Photography has been a significant part of the New Zealand sports story. It allowed those not at the games to catch a glimpse of crucial moments of action and to see their stars up close.

Before the Second World War

Capturing images of sports action was difficult in the early years. The first sports cameras used bulky glass plates, and operators were only ever able to shoot a few images of the events they were covering. An 80-minute sports game might have only 12 plates assigned to it.

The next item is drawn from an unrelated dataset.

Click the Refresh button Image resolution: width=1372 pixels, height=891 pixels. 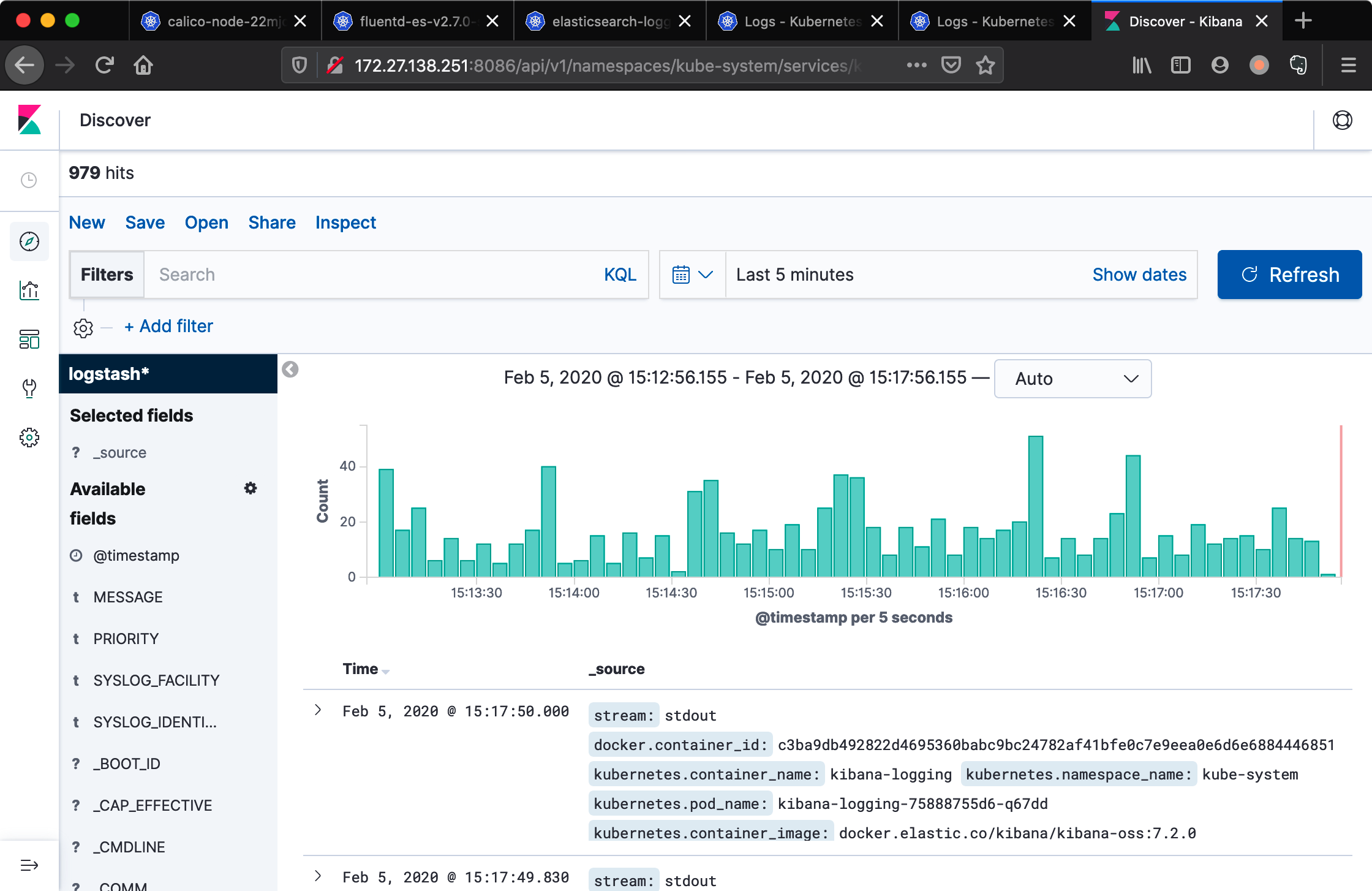pyautogui.click(x=1289, y=275)
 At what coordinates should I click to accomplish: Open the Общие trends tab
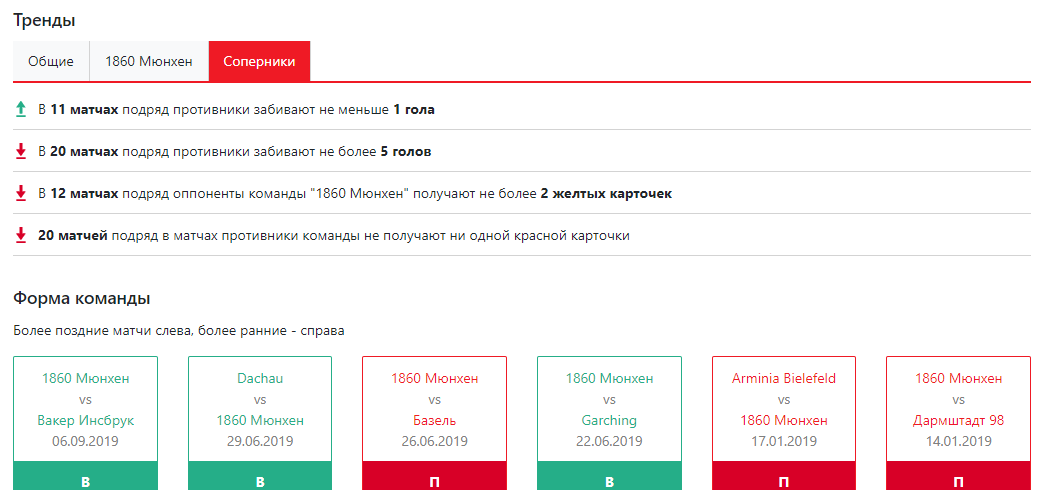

However, there are still many iconic images from the early years of photography which were reproduced in newspapers and books. Many at first came from overseas sources. These include:

  • the 1905–6 All Blacks doing the haka and playing England
  • a posed shot of the country's Australasian Olympic swimming gold medallist, Malcolm Champion of Auckland, in 1912
  • Cyril Brownlie being sent off against England during the 1924–25 All Blacks tour of the UK and France
  • Jack Lovelock winning the 1500 metres at the 1936 Olympic Games in Berlin.

The great years of sports photography

In the years after the Second World War New Zealand's leading newspapers and press agencies sent photographers on significant tours to capture images for purely New Zealand purposes. This brought out great talent and rivalry among the country's best 'snappers’.

Peter Bush

Peter Bush started taking pictures of sports games and events in the late 1940s. Apart from his years of personal overseas travel and war service in the Malaya campaign, he has continued to photograph into the 2010s. He came out of the glass-plate era of sports photography, through the years of standard film stock, and into the 'machine gun' world of modern digital photography. Bush worked for the New Zealand Herald for a number of years and then for New Zealand Truth. His work, particularly featuring rugby and the outdoors, has won him worldwide acclaim.


Radio

Radio arrives

The world’s first sports commentary on the then-newfangled medium of radio is believed to have involved boxing in the United States in 1921. Before then sports reporting was almost totally in newspapers and magazines.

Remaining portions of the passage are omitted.